彼女とは、2年前──この黄梅が満開の頃に出会い、友人となった。
姿形も所作も優美な彼女は、黄梅から出でた妖精のようだった。そう感じたのは、私だけではなかったらしい。入学して間もなく、彼女は『黄梅の君』と呼ばれるようになった。
いわゆる〝おひいさま〟である彼女はとても穏やかな方で、いつもしとやかに微笑んでいらした。
この2年間、出自に関係なく彼女と友人になれたことが、ただ嬉しく、心弾む毎日だった。
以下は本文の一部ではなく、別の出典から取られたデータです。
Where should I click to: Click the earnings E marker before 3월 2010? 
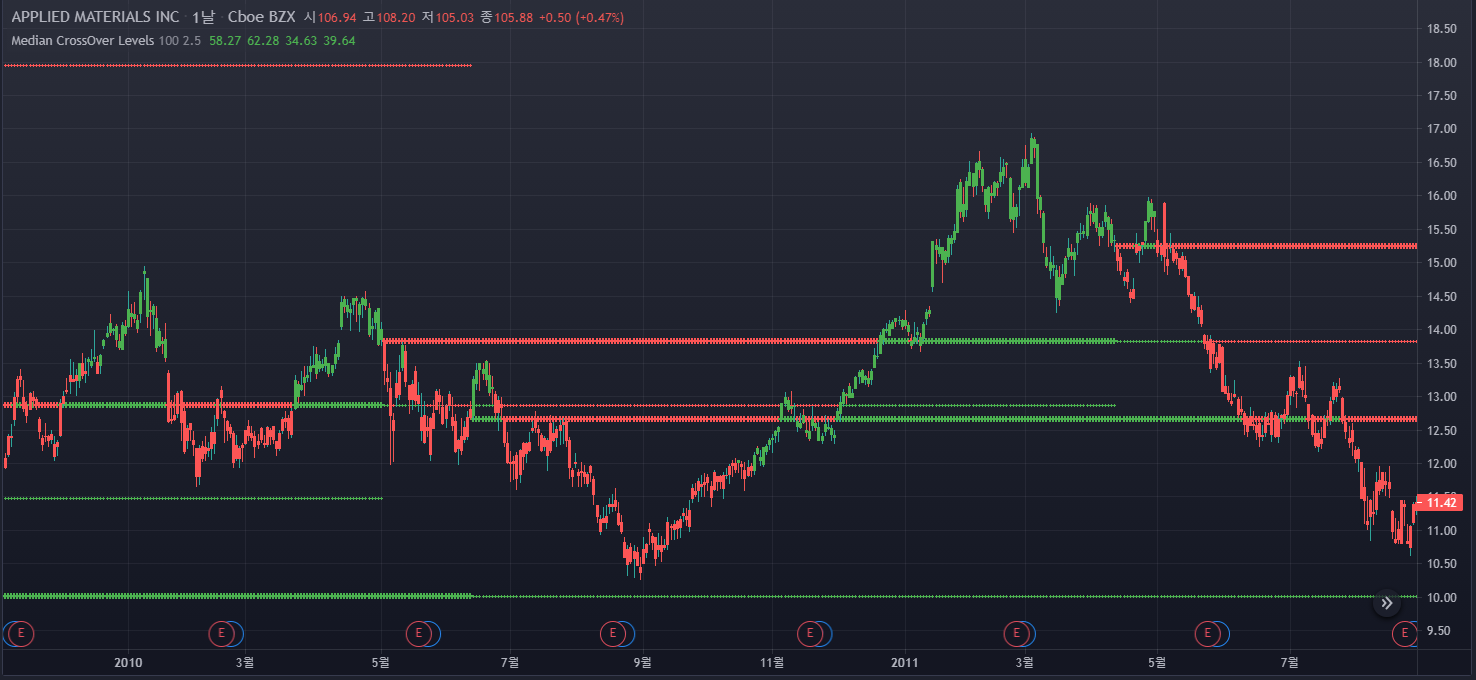click(x=223, y=633)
今年も黄梅は美しく咲いている。心浮き立つ季節のはずなのに……私は、あふれる涙を抑えられない。
「黄梅の君……本当に、行かれるのですか?」
「えぇ。あの方が渡欧なさる時には、妻として共に……という、お約束ですから」
「学院の過去最高点で、進級なさったばかりだというのに……」
「わたくしは、あの方をお支えするために、生まれてまいりましたから」
「……欧州なんて、遠すぎます……」
「どうぞ、お泣きにならないで。あなたのような優しい方と、お友だちになれたこと。この学院で、一番の宝物となりましたのよ」
ぽろぽろと涙をこぼす私の頬に、彼女があててくださったのは、ほのかに優しい香りがする絹のハンカチだった。